Namun, sampai di koridor lift unit apartemenku masih belum ada jawaban. Mungkin dia lagi sibuk sama klubnya. Biarkanlah, nanti juga Mas Danar balas kalau lagi pegang ponsel. Iya, aku bukan tipe perempuan yang overthinking hanya karena masalah begini doang. Aku juga bukan tipe perempuan yang harus selalu bersama pasangan dua puluh empat jam penuh, yang penting saling berkabar dan ketika bersama, tidak boleh ada gangguan sama sekali.
Memangnya kamu sudah resmi pacaran, Nira?
Begitu melewati unit Mas Danar, ternyata pintunya sedikit terbuka. Lho sudah pulang dari klub taekwondonya ternyata? Cepat sekali.

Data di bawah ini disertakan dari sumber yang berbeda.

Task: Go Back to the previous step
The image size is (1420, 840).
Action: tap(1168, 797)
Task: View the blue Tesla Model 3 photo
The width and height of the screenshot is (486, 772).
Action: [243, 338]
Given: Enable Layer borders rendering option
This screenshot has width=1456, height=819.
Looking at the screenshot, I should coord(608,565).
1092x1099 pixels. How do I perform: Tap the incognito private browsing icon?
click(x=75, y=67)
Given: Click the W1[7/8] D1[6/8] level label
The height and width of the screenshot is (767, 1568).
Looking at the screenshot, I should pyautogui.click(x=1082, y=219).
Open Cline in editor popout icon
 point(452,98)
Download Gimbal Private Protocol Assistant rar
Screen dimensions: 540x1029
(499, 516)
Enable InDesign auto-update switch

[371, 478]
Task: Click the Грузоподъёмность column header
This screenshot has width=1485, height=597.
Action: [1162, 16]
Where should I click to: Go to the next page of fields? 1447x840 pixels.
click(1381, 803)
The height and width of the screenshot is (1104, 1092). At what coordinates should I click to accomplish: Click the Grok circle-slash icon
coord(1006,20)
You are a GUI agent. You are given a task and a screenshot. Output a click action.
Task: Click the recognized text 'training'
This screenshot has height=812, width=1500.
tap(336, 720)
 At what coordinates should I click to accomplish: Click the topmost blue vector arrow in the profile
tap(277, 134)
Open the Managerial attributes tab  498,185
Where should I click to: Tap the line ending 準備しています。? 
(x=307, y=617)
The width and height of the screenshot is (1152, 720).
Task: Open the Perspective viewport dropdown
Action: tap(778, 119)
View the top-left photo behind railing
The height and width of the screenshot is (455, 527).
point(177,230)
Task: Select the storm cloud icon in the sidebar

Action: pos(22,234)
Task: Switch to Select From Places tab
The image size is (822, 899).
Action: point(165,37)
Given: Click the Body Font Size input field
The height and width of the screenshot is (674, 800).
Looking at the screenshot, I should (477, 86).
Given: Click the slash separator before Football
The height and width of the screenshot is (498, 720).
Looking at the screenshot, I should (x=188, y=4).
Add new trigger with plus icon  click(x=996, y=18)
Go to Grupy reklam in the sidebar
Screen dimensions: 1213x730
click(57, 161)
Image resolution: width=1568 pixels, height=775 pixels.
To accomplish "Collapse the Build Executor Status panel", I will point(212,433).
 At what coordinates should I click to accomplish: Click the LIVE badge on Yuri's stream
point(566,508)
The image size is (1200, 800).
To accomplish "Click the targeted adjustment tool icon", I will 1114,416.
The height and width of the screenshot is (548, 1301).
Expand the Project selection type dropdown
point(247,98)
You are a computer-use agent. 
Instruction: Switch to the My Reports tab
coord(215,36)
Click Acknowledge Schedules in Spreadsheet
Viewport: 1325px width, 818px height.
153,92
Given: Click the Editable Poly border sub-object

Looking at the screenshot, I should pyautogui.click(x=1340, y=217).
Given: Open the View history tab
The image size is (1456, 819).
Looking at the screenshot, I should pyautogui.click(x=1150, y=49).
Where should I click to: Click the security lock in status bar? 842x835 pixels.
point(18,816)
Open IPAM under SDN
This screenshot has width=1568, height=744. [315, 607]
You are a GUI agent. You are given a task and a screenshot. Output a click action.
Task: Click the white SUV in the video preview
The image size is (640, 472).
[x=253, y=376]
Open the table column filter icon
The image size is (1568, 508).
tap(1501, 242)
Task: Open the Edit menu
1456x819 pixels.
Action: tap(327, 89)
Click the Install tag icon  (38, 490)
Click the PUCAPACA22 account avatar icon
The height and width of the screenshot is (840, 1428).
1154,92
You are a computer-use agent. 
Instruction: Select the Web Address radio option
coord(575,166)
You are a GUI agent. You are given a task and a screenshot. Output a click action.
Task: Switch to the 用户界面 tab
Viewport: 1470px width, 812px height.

Jariku hampir saja memencet bel ketika mendengar suara memohon perempuan. Alisku mengerut. Mataku mengintip di sela-selanya tapi suaranya tetap tidak jelas, ah ternyata benar. Perempuan itu dan Mas Danar saling berbicara di sofa, kemudian berdiri. Mas Danar kelihatannya menahan kesal dengan apa yang dikatakan perempuan itu.
Tunggu.
Aku hafal suara merdunya walau kemerisik, soalnya sering kudengar di infotainment.
Langsung kututup mulutku dengan tangan, ternyata Mbak Giani. Dari gerak-geriknya, aku kembali mengkonfirmasi pertanyaan di acara makan malam Satya dan keluarganya waktu itu. Ternyata benar, Mbak Giani adalah mantan kekasihnya Mas Danar.
Badanku mendadak gemetar, entah kenapa.
Hentikan Nira, jangan jadi penonton drama. Lebih baik kamu pergi dari situ sebelum ketahuan.
Kakiku berjalan mundur lalu melangkah pelan menuju unitku. Baru dua langkah, pintu unit Mas Danar terbuka lebar. "Nira, kamu sudah pulang rupanya." Suaranya sukses menghentikan langkahku.
Kubalik kepalaku pelan-pelan, mengulur senyum penuh cinta andalanku. Saatnya bersandiwara, "Iya, tadi itu aku ingin ke apartemenmu buat kasih tahu ada voucher diskon dua puluh persen di kafenya sahabatku. Soalnya kamu belum balas chatku, Sayang."
Mas Danar menghampiriku lalu menyelipkan tangannya di lenganku. "Maaf tadi agak sibuk, mau berkunjung sebentar?"
Aku mengangguk pelan tanpa menghilangkan senyumku sama sekali.
.
.
.
Bersambung,
4 April 2021
(3500++ kata)
.
.
.
A/N:
Kamar Gelap (Dark Room) : Ruangan ini digunakan untuk mencetak film sampai menjadi lembaran foto. Ada lampu khusus yang digunakan (safelight) yang berwarna merah.
ISO: Pengaturan untuk menentukan tinggi rendahnya cahaya yang diinginkan pada hasil foto Anda atau sensitivitas sensor kamera terhadap cahaya.
Noise: Munculnya butiran-butiran warna yang mengganggu pada foto.
Shutter Speed: Lamanya waktu shutter / sensor pada kamera terbuka untuk melihat subjek yang akan difoto. Hal ini berkaitan dengan jumlah cahaya yang masuk ke dalam kamera. Semakin cepat shutter speed, makan sensor kamera akan terbuka semakin cepat, dan jumlah cahaya yang masuk semakin sedikit.
Komisi Pengawas Persaingan Usaha: Lembaga independen yang dibentuk untuk mengawasi pelaksanaan UU no. 5 tahun 1999 tentang Larangan Praktik Monopoli dan Persaingan Usaha Tidak Sehat.
Kitab Undang-Undang Hukum Pidana (Wetboek van Straftrecht): adalah peraturan perundang-undangan yang menjadi dasar hukum pidana di Indonesia.